Sin oportunismo: Esta unidad no debe dar espacio al oportunismo. Sabemos que dentro del movimiento obrero existen sectores cuya agenda tiene un único objetivo: la lucha electoral. Esta tiene un límite claro: dentro de la democracia burguesa, la lucha electoral tiende a preservar el orden de la propiedad privada y, por ende, el sistema capitalista, fundamento de todos los males de nuestra clase.
Plan programático e instrumento político: No podemos llamar a la unidad sin un plan programático que defina el rumbo del movimiento y que no se limite a reivindicaciones económicas. Asimismo, es indispensable un instrumento político que dirija al movimiento en sus luchas actuales y futuras.
El fin último de la lucha
Finalmente, no podemos llamar a la unidad sin tener claro cuál es el fin último de la lucha. El objetivo no puede limitarse a mejoras internas, sino a la transformación de la sociedad salvadoreña y mundial.
Por tanto, desde el PT planteamos:
Sí a la unidad con identidad e independencia de clase, para que la clase obrera tome decisiones propias y no se someta a direcciones reformistas o ideologías burguesas.
Sí a la unidad que cohesione y fortalezca a la clase trabajadora, permitiéndole decir «no» a la conciliación de clases, que es un engaño de la burguesía para mantener el poder.
Sí a la unidad, pero a la unidad revolucionaria, que forje el carácter de la clase trabajadora para ir más allá de las reformas.

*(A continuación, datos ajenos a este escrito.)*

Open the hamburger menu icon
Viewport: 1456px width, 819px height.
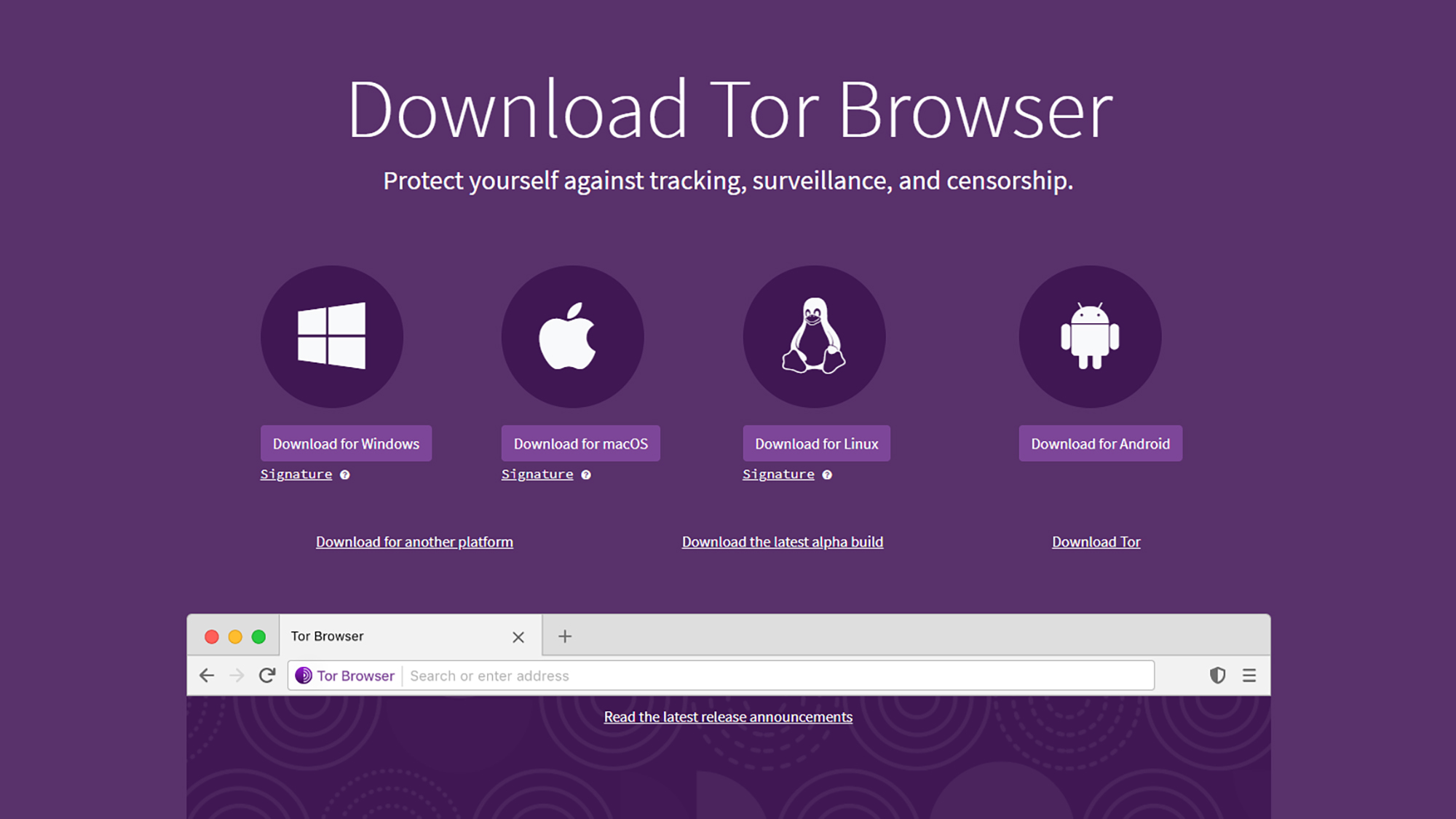tap(1249, 676)
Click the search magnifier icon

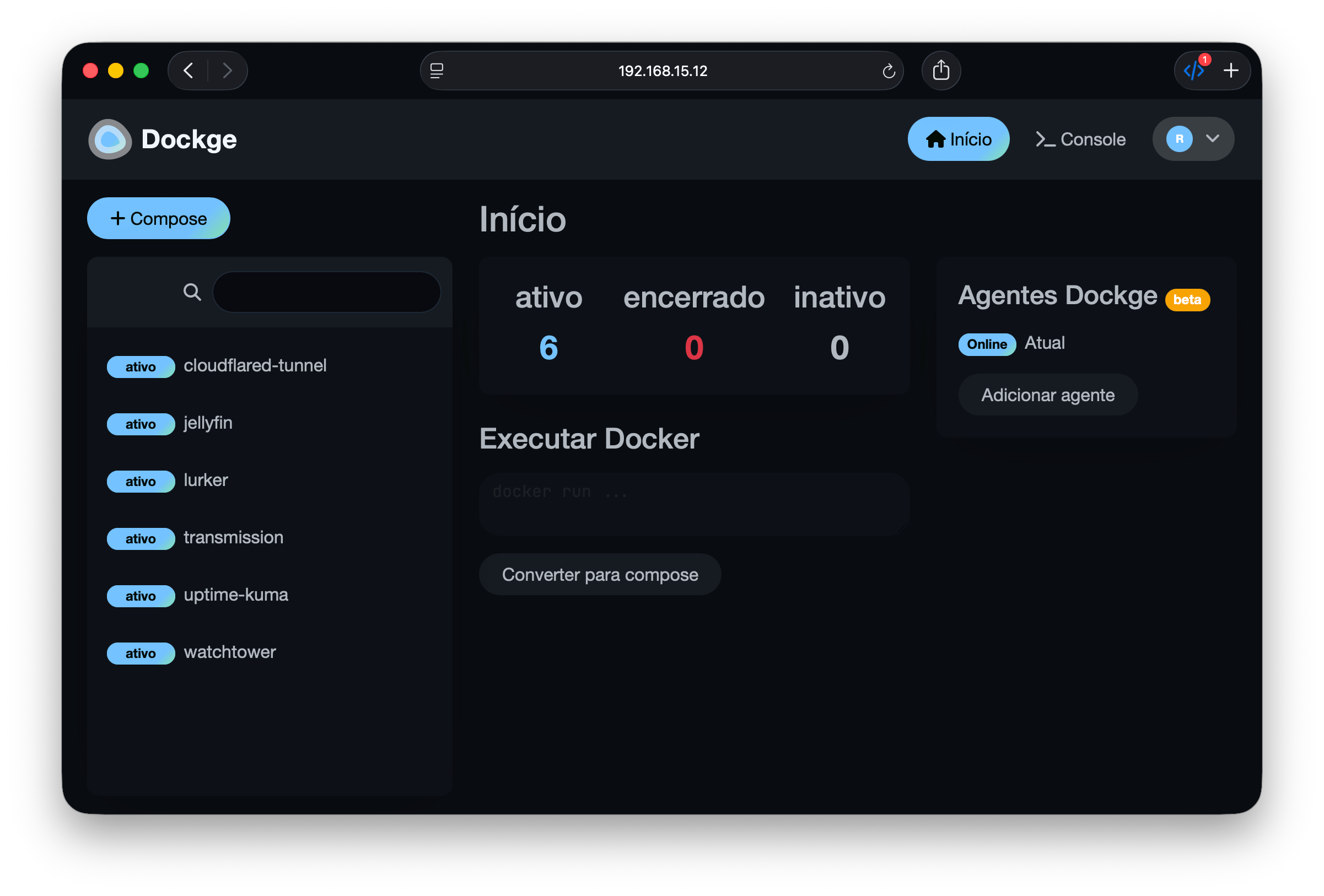click(x=192, y=292)
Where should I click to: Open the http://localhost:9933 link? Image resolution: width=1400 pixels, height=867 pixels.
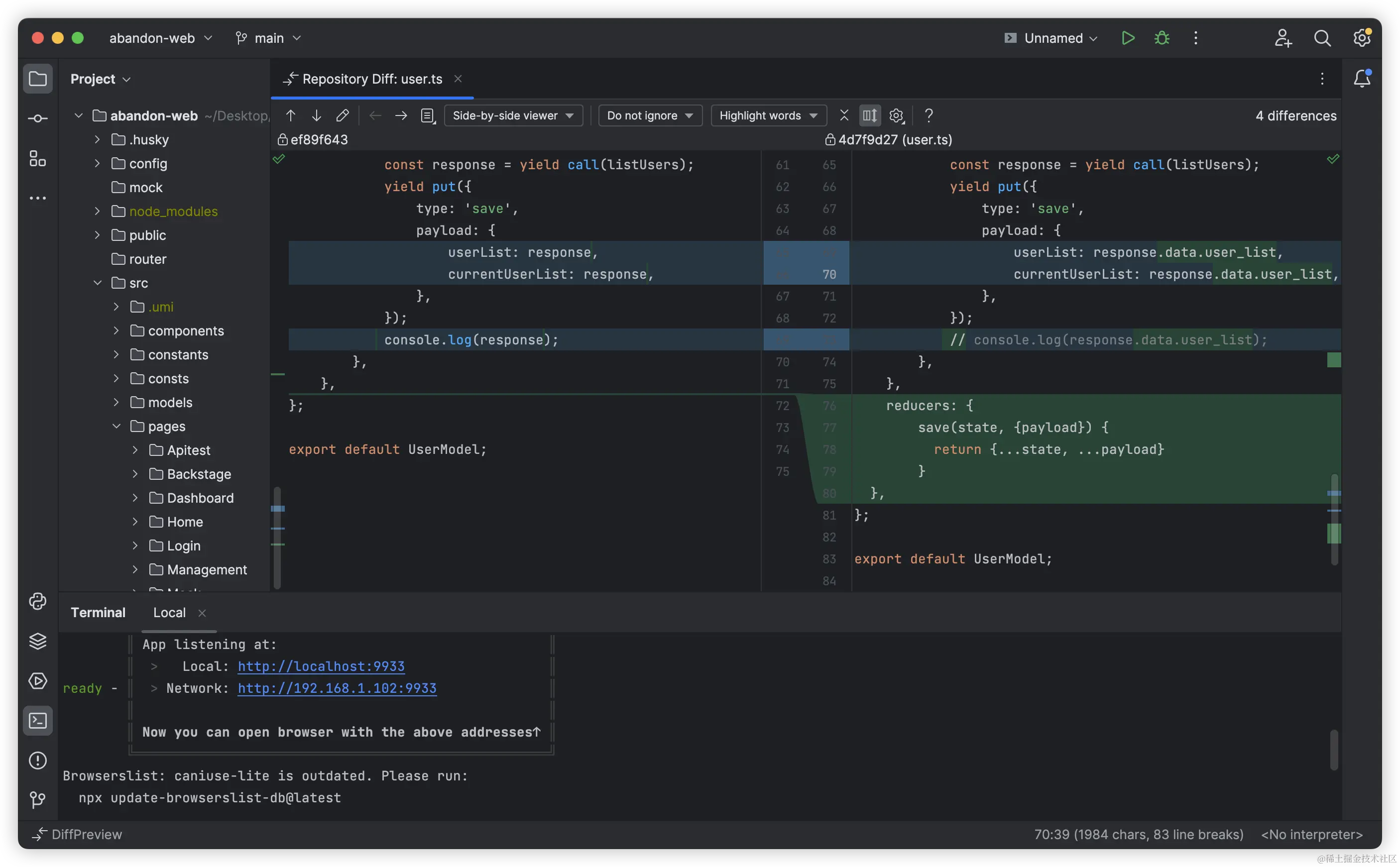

A 140 años de la heroica gesta de los Mártires de Chicago, el Partido de la Clase Trabajadora (Sección Salvadoreña de la CORI-CI) reafirma su compromiso con la lucha permanente por reformas democráticas, pero, sobre todo, con la revolución permanente hacia una sociedad socialista.
¡Por la unidad obrera con independencia de clase: ni dictadura ni conciliación, poder de las y los trabajadores!
¡Frente a la represión y el hambre: organización, lucha y revolución socialista!
¡Que vivan los Mártires de Chicago! ¡Abajo los explotadores! ¡Arriba la clase trabajadora salvadoreña y mundial!